→ **The task**
Going through the data below, copy out each line where the word "agent" shows up.

———

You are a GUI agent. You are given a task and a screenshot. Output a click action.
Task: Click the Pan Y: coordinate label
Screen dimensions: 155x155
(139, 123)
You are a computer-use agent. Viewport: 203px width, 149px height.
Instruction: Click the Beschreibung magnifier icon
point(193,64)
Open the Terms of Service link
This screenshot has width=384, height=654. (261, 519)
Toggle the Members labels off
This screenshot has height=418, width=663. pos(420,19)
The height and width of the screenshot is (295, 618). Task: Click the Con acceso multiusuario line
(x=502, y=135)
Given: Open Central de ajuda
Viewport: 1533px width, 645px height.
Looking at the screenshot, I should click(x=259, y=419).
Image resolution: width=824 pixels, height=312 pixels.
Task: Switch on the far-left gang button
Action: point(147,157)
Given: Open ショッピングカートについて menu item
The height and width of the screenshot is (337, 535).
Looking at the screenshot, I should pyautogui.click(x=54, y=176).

———

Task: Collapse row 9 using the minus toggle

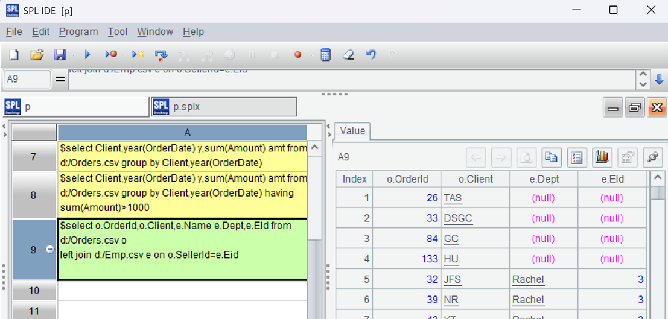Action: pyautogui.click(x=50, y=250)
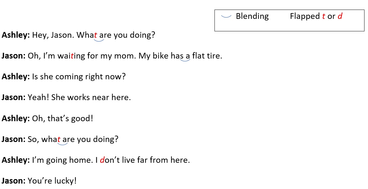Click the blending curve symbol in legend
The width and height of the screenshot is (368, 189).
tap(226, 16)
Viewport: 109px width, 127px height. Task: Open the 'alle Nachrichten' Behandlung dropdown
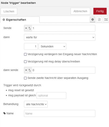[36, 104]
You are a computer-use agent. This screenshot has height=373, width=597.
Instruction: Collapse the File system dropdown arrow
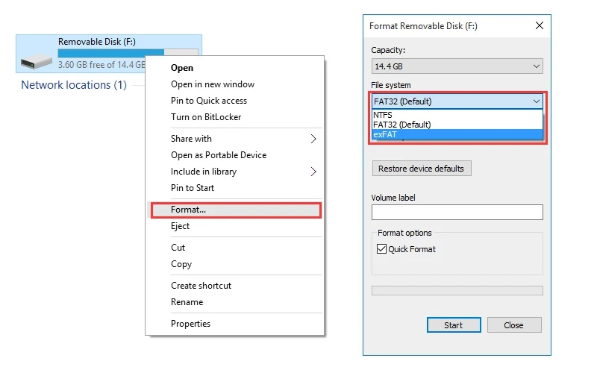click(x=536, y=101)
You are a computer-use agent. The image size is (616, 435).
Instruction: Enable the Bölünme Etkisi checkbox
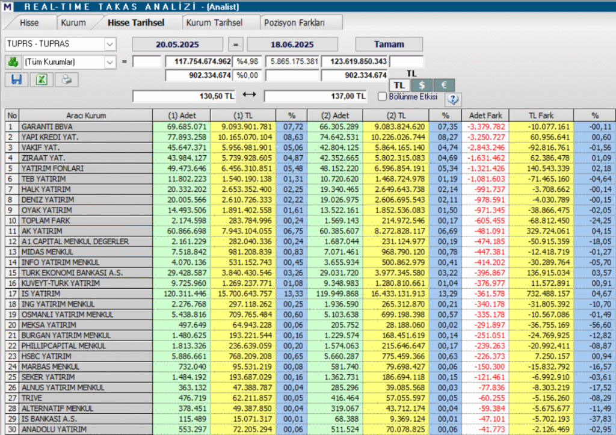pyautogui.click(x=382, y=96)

———

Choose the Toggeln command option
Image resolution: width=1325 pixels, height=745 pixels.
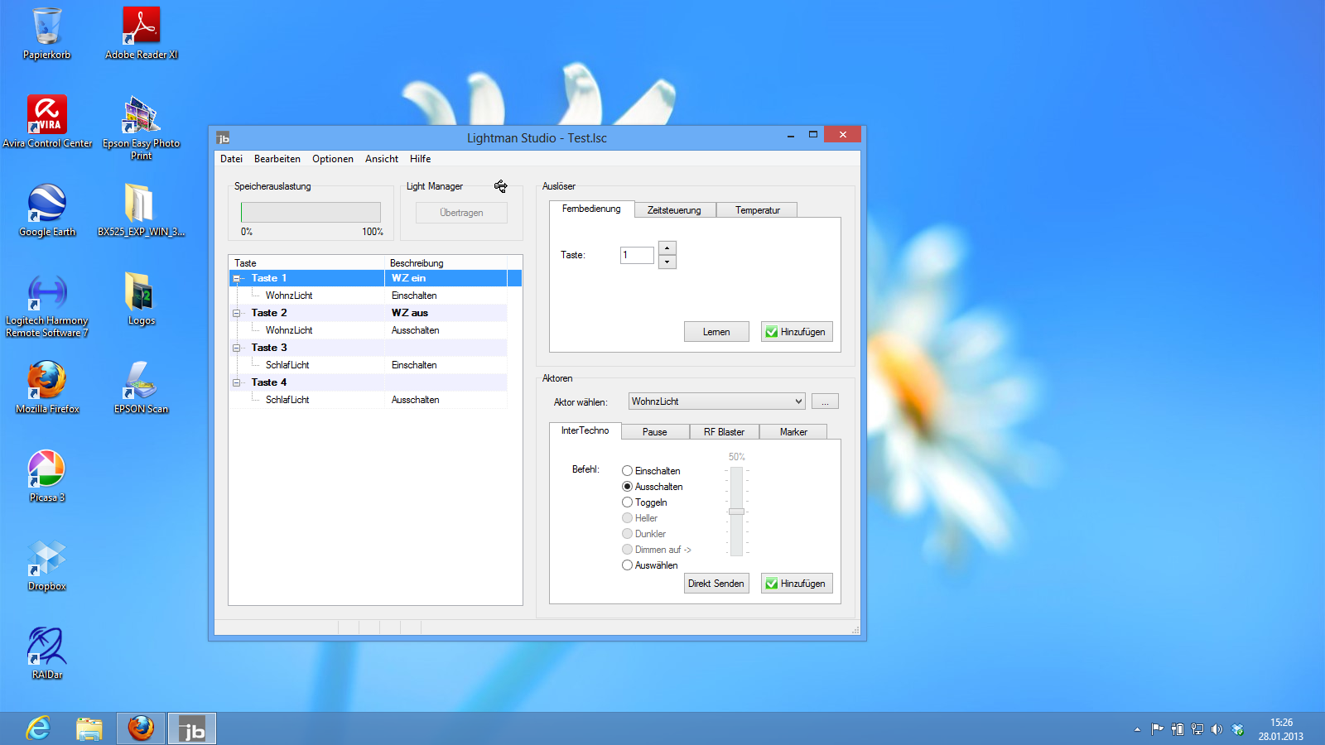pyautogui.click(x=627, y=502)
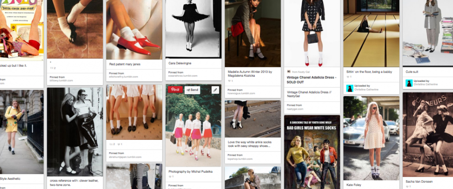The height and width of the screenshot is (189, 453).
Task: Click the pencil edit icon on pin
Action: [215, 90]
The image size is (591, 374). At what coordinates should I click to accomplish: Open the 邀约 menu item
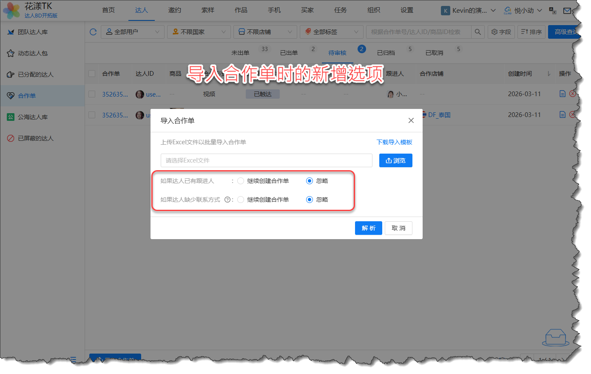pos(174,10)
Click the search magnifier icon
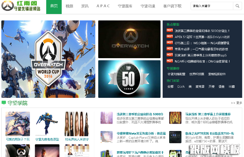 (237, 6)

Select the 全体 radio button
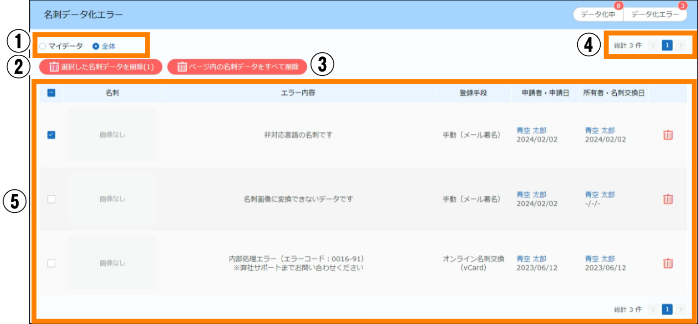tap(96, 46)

———

→ **Solution for this exercise**
You are a GUI agent. You are given a task and a screenshot. Output a click action.
You are a computer-use agent. Viewport: 203px width, 149px height.
You are a computer-use agent. This screenshot has height=373, width=597.
You are a computer-use agent. The image size is (616, 435).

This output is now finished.